Family-Owned Businesses: Starting 2012 Off Right

Year-end planning is never an easy task, especially for small businesses with limited time and resources. For family-owned business, year-end planning is more complex because oftentimes it involves an intersection between personal planning, estate planning  and business planning.

Business planner Matthew Erskine said this junction of personal and business finances is hard to avoid when it comes to a family-owned company,  no matter the size.

"When you are dealing with a family-owned business, you have a lot more issues with control than you would have normally," he said.

Erskine is  a fourth-generation member of his-family run legal business, and has seen the importance of such planning firsthand.

"Many times this planning is neglected. You need to make sure these plans are in sync and you don't have control of the company blow up."

Here are five areas Erskine said family-owned businesses should examine going into the New Year:

No. 1: The family's role in the business. Many small, family-owned businesses often nurture family values, and this notion should be passed on to new generations of leaders, Erskine advised.

"Think about how you will nurture the next generation of the family," he said. "Are you bringing them into [the business] early enough? How will your next year's plans for the business be impacted by this role?"

Erskine also recommended family-run businesses implement a meritocracy method, if they haven't already.

This should be used exclusively for hiring and firing senior managers in the business, meaning that people are promoted and let go based on the work they do, rather than family connections.
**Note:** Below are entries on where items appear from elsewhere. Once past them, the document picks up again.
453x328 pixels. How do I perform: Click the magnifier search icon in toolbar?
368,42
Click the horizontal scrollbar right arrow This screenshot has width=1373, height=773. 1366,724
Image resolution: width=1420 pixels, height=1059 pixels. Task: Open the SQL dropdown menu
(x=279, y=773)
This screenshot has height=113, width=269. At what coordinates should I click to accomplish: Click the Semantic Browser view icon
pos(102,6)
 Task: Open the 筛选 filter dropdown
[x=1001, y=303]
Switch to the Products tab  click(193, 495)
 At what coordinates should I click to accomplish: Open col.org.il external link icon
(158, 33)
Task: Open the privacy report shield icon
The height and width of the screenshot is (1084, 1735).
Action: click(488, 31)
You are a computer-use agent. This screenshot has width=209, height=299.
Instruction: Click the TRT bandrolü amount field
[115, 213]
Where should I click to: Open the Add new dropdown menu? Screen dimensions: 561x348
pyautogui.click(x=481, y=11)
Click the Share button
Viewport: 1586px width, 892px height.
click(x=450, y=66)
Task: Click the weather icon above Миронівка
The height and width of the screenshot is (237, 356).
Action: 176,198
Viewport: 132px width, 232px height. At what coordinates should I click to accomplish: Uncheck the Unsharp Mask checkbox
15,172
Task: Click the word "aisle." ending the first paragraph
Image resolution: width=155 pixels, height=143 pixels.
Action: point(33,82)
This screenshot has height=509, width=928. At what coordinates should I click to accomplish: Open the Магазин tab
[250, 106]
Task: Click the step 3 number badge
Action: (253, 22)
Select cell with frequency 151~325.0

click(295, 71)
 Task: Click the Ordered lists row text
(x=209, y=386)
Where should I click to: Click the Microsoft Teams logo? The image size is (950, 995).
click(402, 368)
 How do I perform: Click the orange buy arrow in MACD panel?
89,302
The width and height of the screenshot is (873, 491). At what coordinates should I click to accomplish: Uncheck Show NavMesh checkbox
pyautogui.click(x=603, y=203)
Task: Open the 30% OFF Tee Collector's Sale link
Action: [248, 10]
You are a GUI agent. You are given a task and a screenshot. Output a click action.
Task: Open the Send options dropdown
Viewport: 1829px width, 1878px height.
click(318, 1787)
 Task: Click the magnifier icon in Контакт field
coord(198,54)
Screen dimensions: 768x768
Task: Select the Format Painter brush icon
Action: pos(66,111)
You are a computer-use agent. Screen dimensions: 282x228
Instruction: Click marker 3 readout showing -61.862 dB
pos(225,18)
"If not [implemented] you end up having people who are not family, but are very talented, probably feeling slighted," he said.

No. 2: Business ownership. "When you get larger, you need to take a look at how you are structuring the family's relationship with the business," Erskine said. "We usually see them go into a holding company with a portfolio of businesses underneath it."

Take this time to examine family members' stake in the company. If someone is looking to get out, or move to a new investment within the business, this is the time to offer the opportunity. "You can't force people to love what you love," he said. "Take a look at this every year."

No. 3: Governance. Now is the time for a family-run business to consider implementing an advisory or governance board that strategizes a long-term view of the business’ direction.

Visiting this area of planning also allows the business owners to look ahead and develop a portfolio strategy for the year to come, Erskine said.

No. 4: Wealth management. Family businesses require closer coordination across the family's wealth than non-family-owned businesses. Erskine stressed that it’s important to ensure that estate plans for different members of the family are understood, and their impact on the ownership of the business has been modeled.

"Ownership of shares of the company have a huge financial impact on [the family's] wealth."

"In both their worth and taxes, you need to coordinate so that you don't end up having something that might make sense from a short-term point-of-view, but no sense in the long-term control of the company."

No. 5: Values. Sum up ethical values and activities from generation-to-generation, Erskine recommended. Be sure there is a focus on monitoring, evaluating and learning from philanthropic investments, and pass that on throughout the business to determine your societal impact in  the long-term.

"What's different in a family business and a private business is that it will have the family's values," he said. "You need to express to the next generation who you support and how you make charitable contributions."